Written by environment editor Charles Clover, the story is as follows:
More than 350 vets and scientists have written "in despair" to Margaret Beckett, the Environment Secretary, calling for a cull of badgers in areas where cattle herds have been hit by tuberculosis.Here, you can see Beckett's stance - as long as she can put off doing anything until after the election, that will be fine. Perhaps we should call her policy: EBA - "Everything But Action".
The vets say that the total number of outbreaks last year could reach 3,000, a figure they describe as "disastrous", and they criticised the Government's "wholly inadequate" approach to controlling the disease.
Mrs Beckett is expected to outline a new strategy for containing bovine TB next week but the vets, who are backed by the Conservative agriculture spokesman, Owen Paterson, believe this will fall short of culling badgers.
Bovine TB currently costs the Treasury £100 million a year in compensation for the 20,000 cows that have to be slaughtered.
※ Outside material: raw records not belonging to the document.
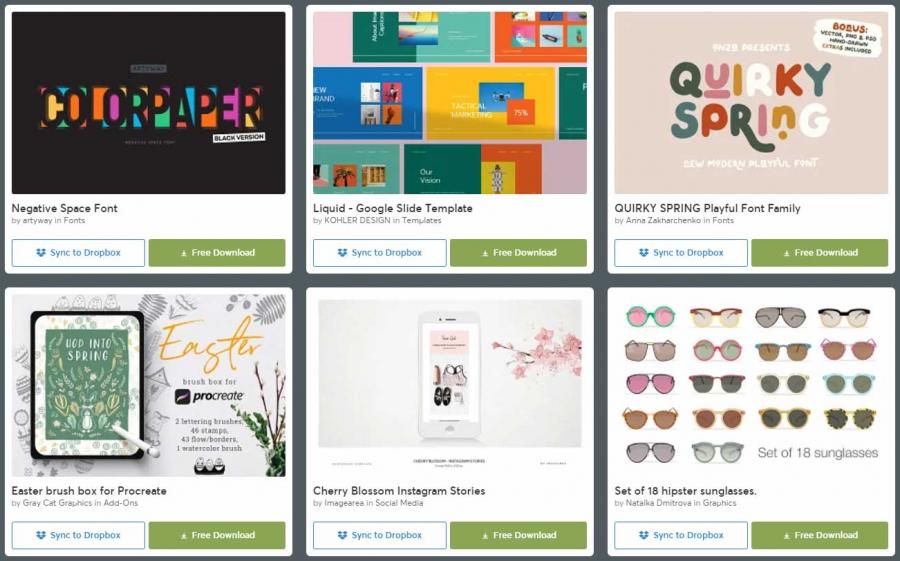Sync QUIRKY SPRING font to Dropbox
Viewport: 900px width, 561px height.
pos(681,253)
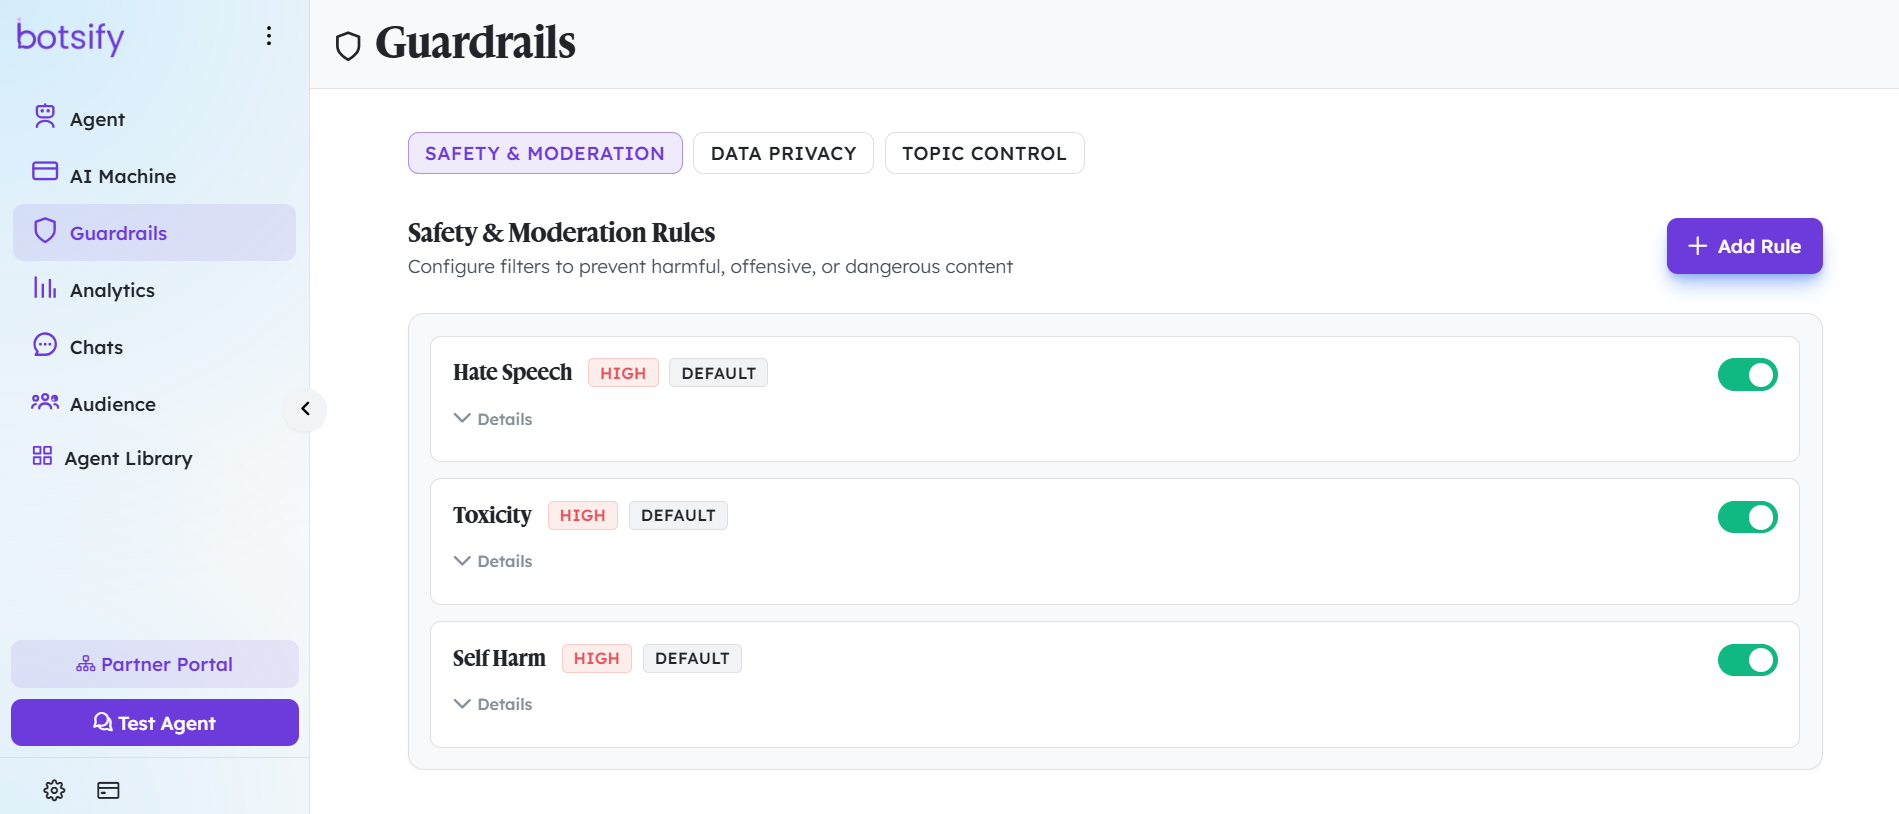Disable the Hate Speech rule toggle

pos(1747,375)
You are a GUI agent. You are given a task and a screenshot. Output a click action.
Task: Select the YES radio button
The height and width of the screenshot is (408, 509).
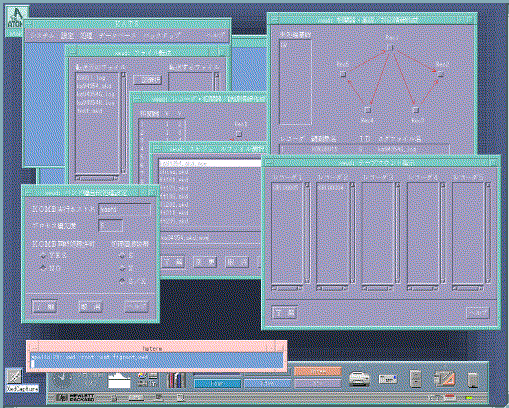[43, 256]
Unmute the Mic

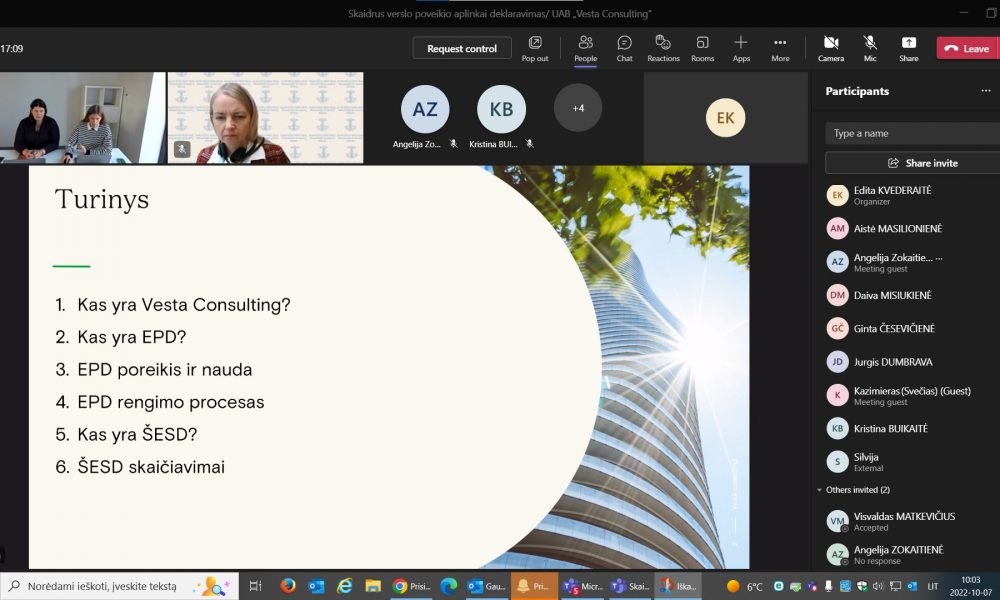pos(870,48)
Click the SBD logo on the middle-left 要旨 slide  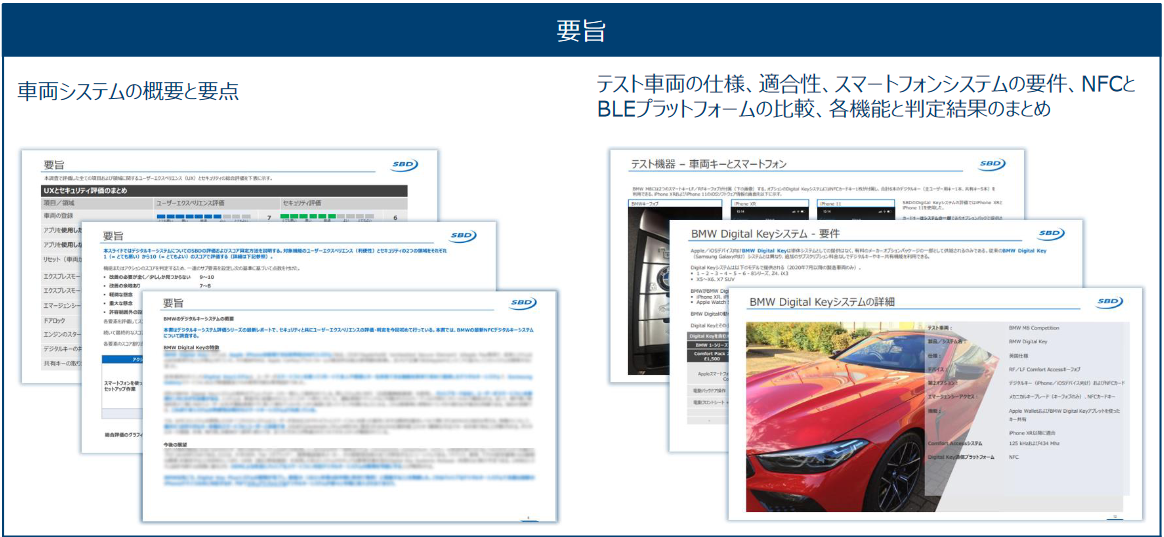click(463, 236)
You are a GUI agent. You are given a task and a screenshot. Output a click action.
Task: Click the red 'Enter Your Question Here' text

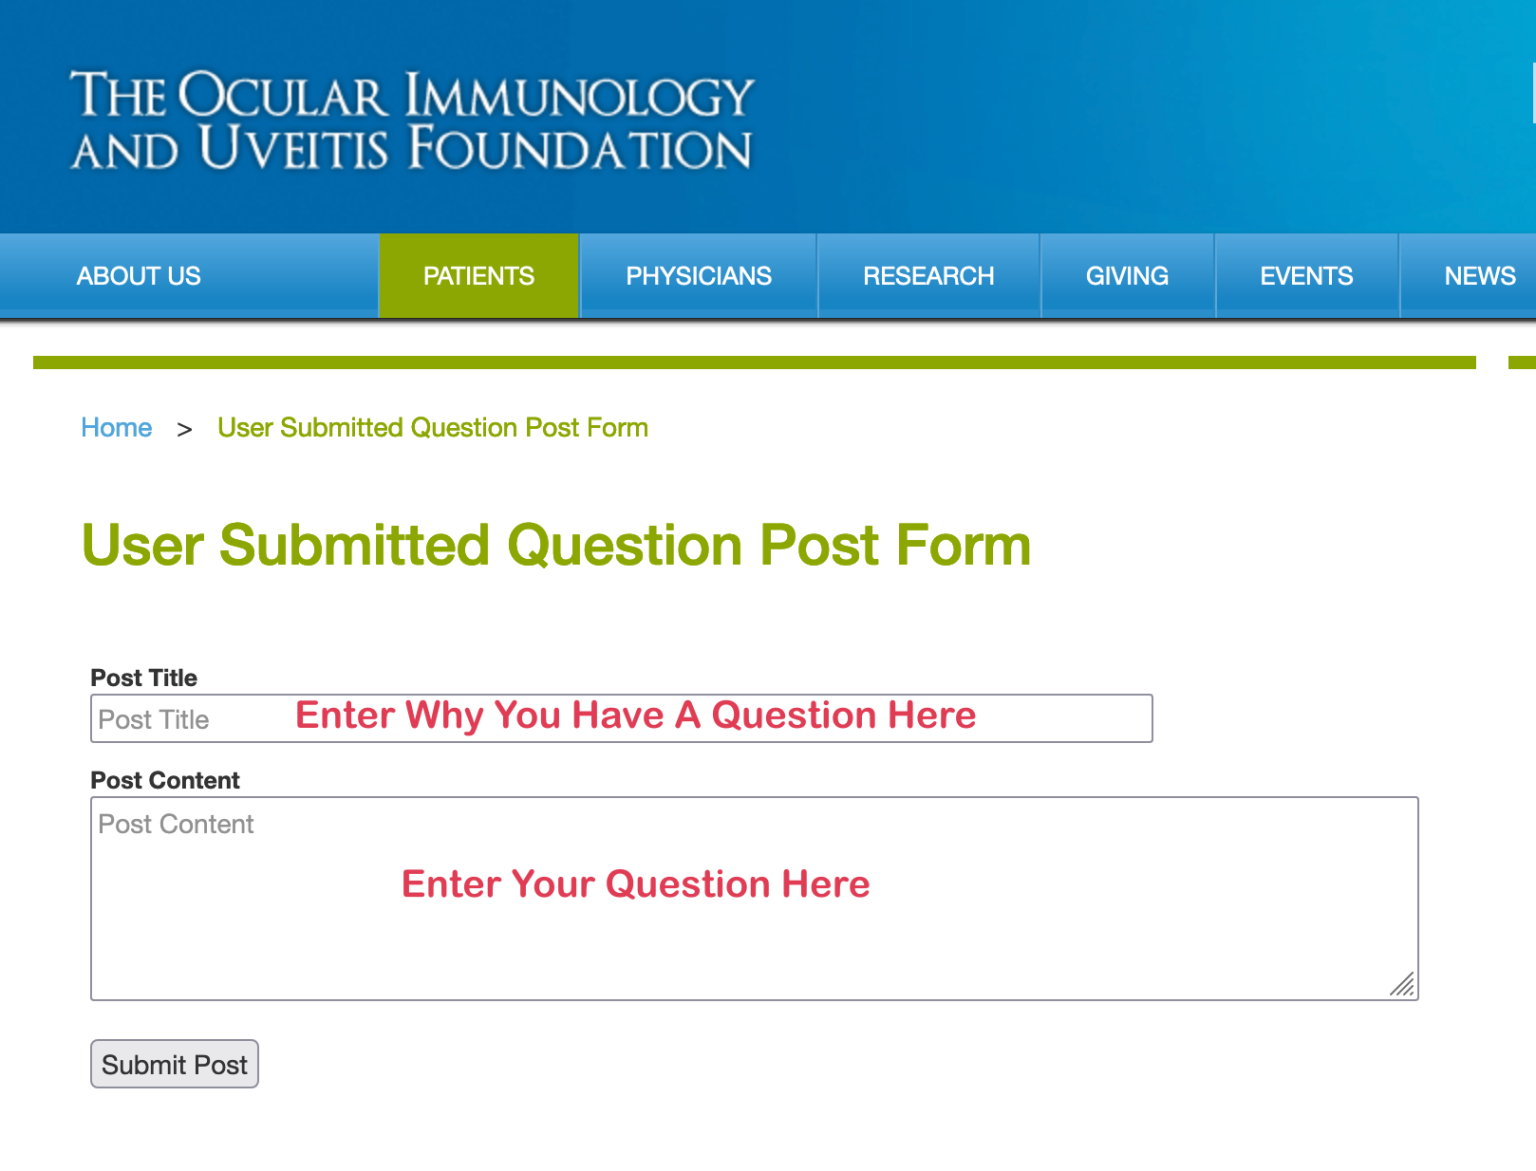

The Government now estimates the cost of containing the disease, which has spread to cats and deer, will be £2 billion a year over the coming decade.
An independent scientific group recently reported to Mrs Beckett that a vaccine to control TB in cattle was still a "distant prospect" and said that the value of culling badgers had still to be determined in Government trials, which are likely to go on until 2006.
The trials were set up to investigate whether badgers actively increased the transmission of bovine TB or whether the spread is caused by transmission from cattle to cattle as the animal welfare lobby maintains.
The vets, led by Dr John Gallagher, a retired member of the Veterinary Laboratories Agency, said that it is unacceptable to go on using "hopelessly compromised" scientific trials designed by Prof Sir John Krebs, now head of the Food Standards Agency, as "an excuse for inaction".
The vets warned that the "dire" extent of the disease meant that the country's TB-free status was likely to be lost in the near future.